Ginseng is a green plant that produces red bean-shaped berries. The plant is valued for its gray, knobby roots. The name "ginseng" comes from the Chinese phrase "ren shen," which means "man herb," because the irregular-shaped root often resembles a human body. In Latin, Ginseng is called "panax," which is derived from the Greek "panacea," meaning "all-healing."
Three types of ginseng are found in nature: American ginseng, Asian ginseng and Siberian ginseng. Of the three, American and Asian ginseng are related and have similar chemical makeup. Siberian ginseng is a distant relative of American and Asian varieties but is not considered a true ginseng. Eleuthero is an alternative name for Siberian ginseng.
According to the University of Maryland Medical Center, ginseng is believed to strengthen the immune system, improve cardiovascular health, improve mental performance and reduce stress. The university states that Asian ginseng may protect the body against certain cancers.
Ginseng is propagated by seed or root division. Propagation by seed is a long process, taking 18 months to germinate. Root division propagation is faster. Roots are dug up and cut with a sharp knife. Each piece of root can either be used medicinally or buried to develop into more ginseng roots.

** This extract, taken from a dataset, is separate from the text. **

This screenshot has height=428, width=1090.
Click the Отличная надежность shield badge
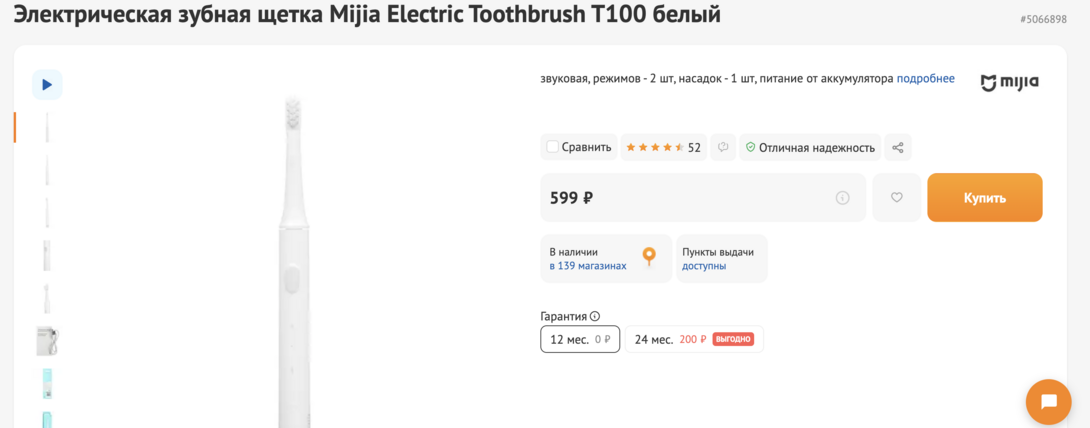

Ginseng prefers shady, moist conditions in order to germinate and grow. The optimum ginseng garden bed is in a wooded area or under the shaded canopy of a tree. Ginseng prefers well-drained soil. In gardens that have clay soil, gardening sand should be mixed with the clay soil at a ratio of 1:1 in order to make the soil drain properly.
Home gardeners can grow ginseng for profit. Ginseng root is a valuable crop and can fetch several hundred dollars per harvested pound. In 2007, ginseng root hit a high price of $1,000 per pound.